=== PROMPT ===
A word-for-word copy of the lines below, starting at the line with "Screen dimensions: 1405x840" and ending at the last one, is what you should give. Omit every picture.
─── MATERIAL PROVIDED
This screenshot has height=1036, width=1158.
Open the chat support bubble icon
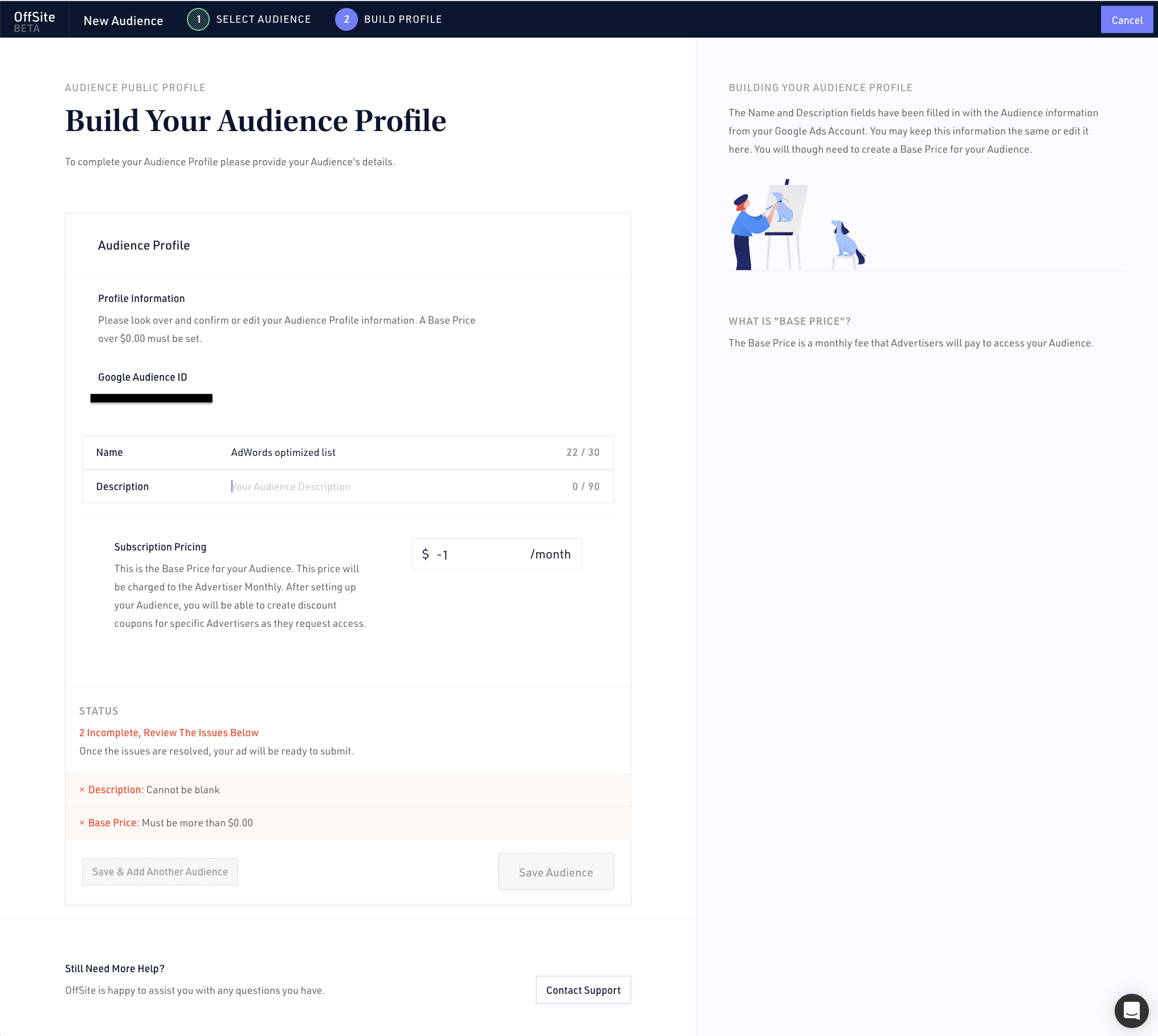point(1131,1010)
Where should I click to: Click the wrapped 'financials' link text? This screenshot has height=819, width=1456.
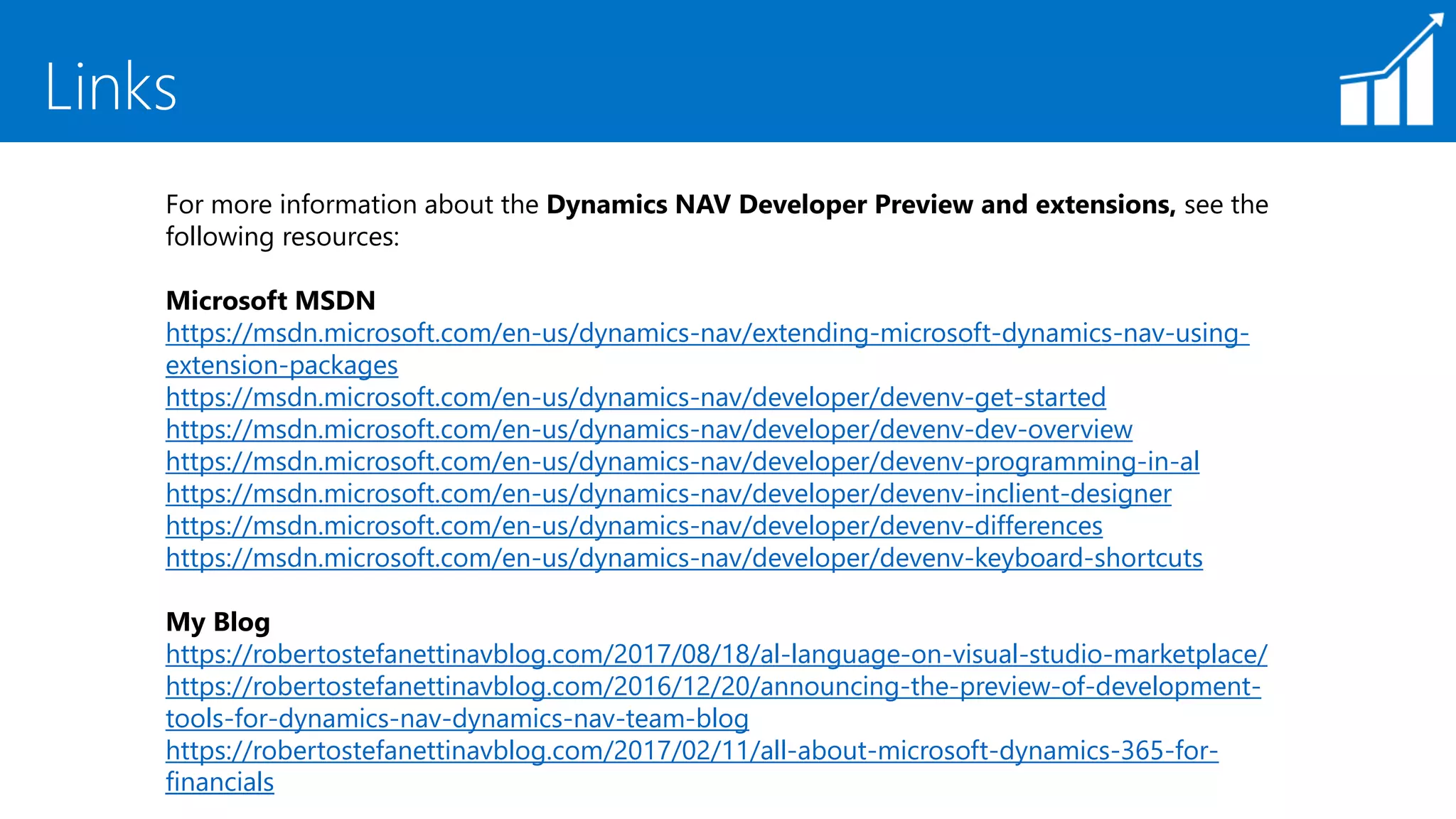coord(220,782)
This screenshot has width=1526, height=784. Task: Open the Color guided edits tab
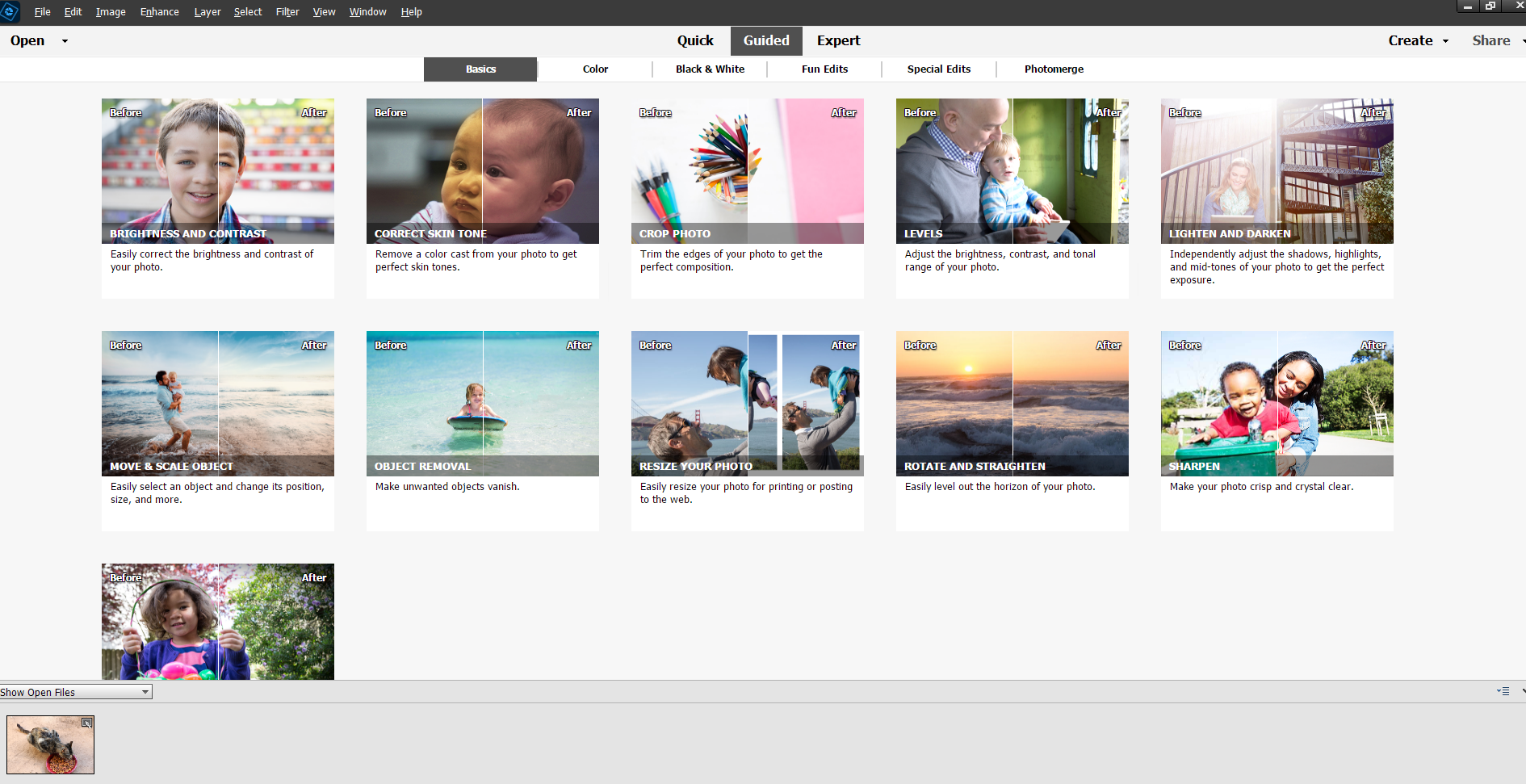(x=594, y=69)
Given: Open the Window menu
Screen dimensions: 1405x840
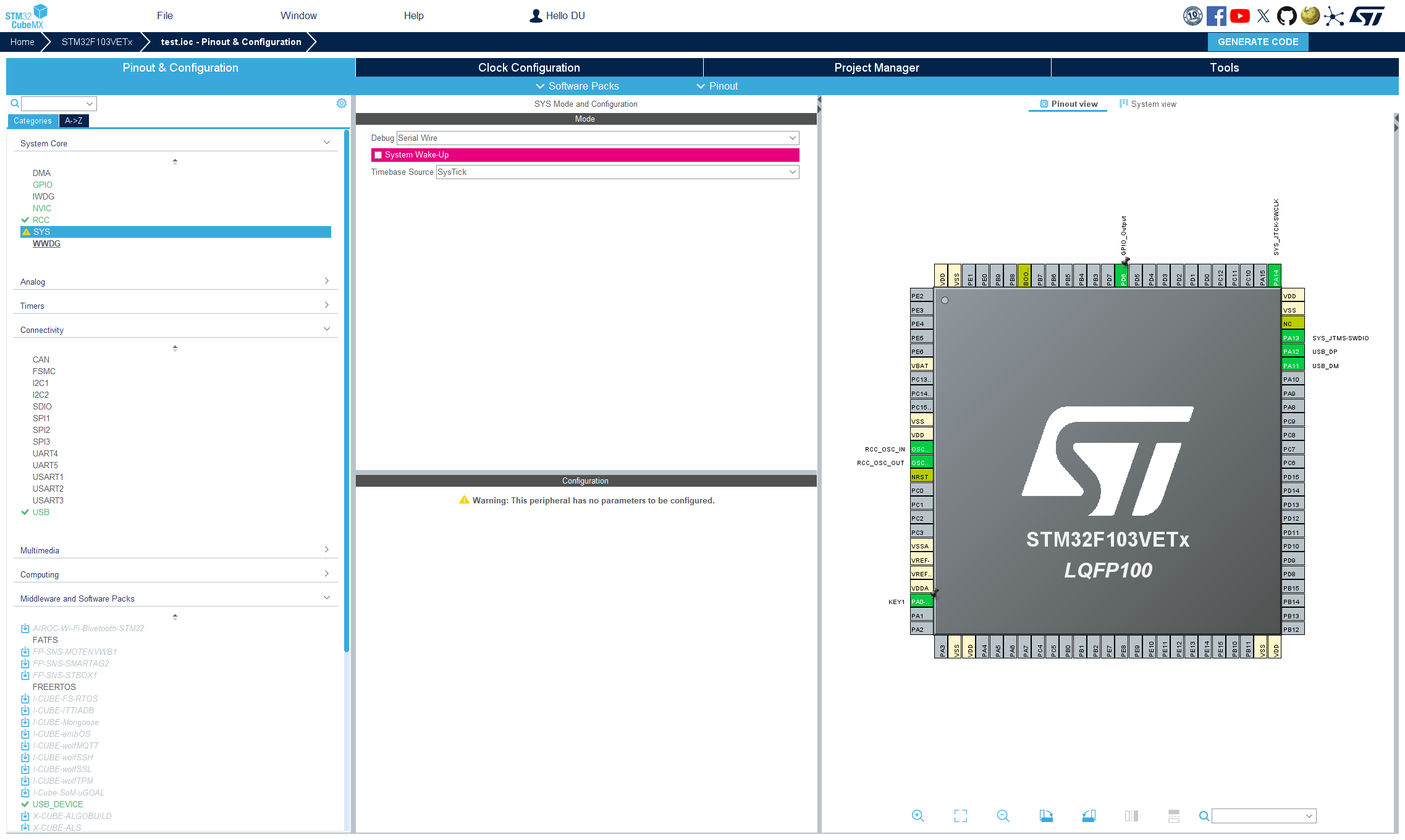Looking at the screenshot, I should click(299, 15).
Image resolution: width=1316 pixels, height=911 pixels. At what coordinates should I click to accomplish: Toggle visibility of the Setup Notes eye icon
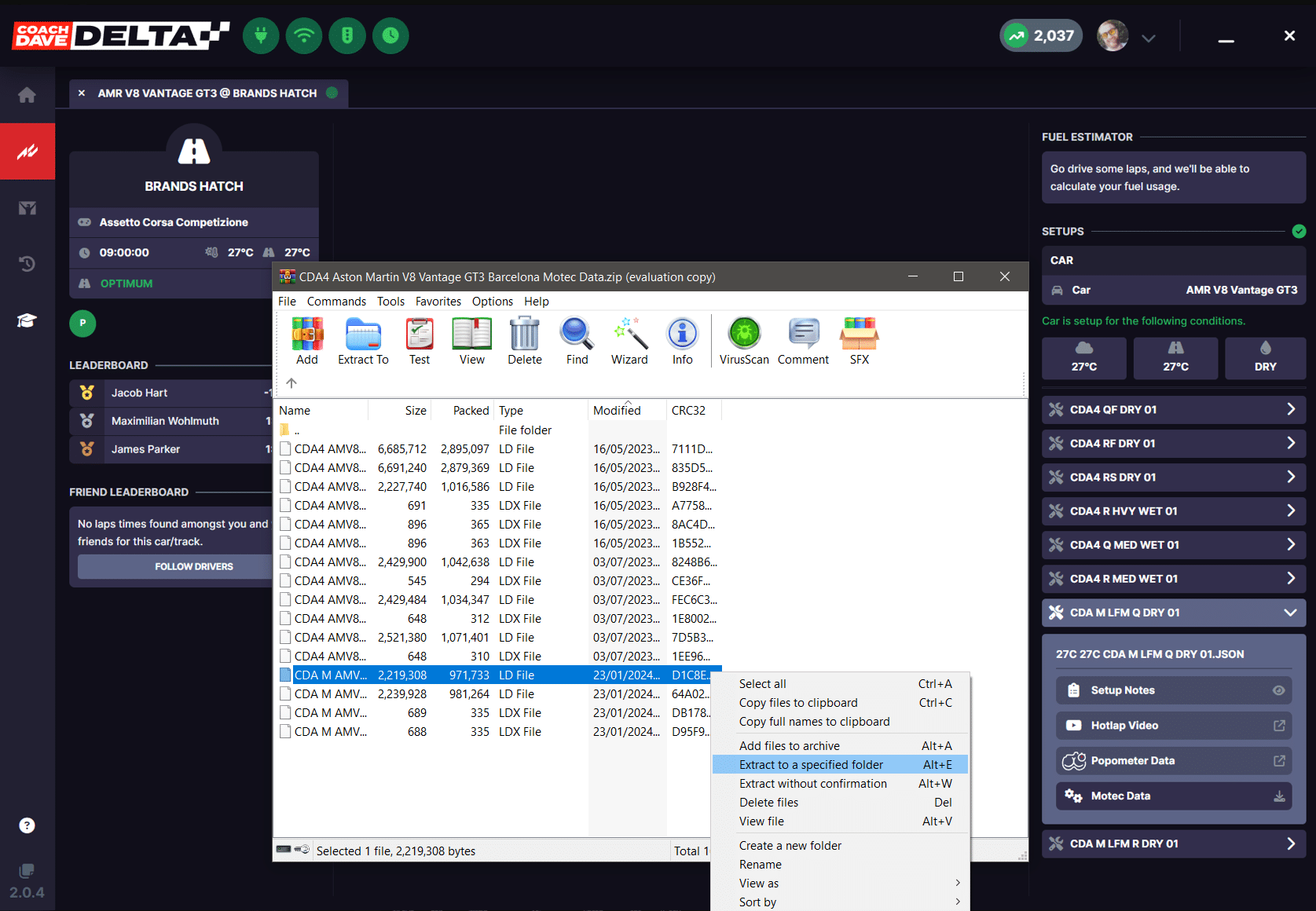1278,690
──────
=== RESPONSE BELOW ===
Screen dimensions: 1405x840
Looking at the screenshot, I should click(299, 15).
Image resolution: width=1316 pixels, height=911 pixels. At what coordinates should I click to accomplish: Toggle visibility of the Setup Notes eye icon
1278,690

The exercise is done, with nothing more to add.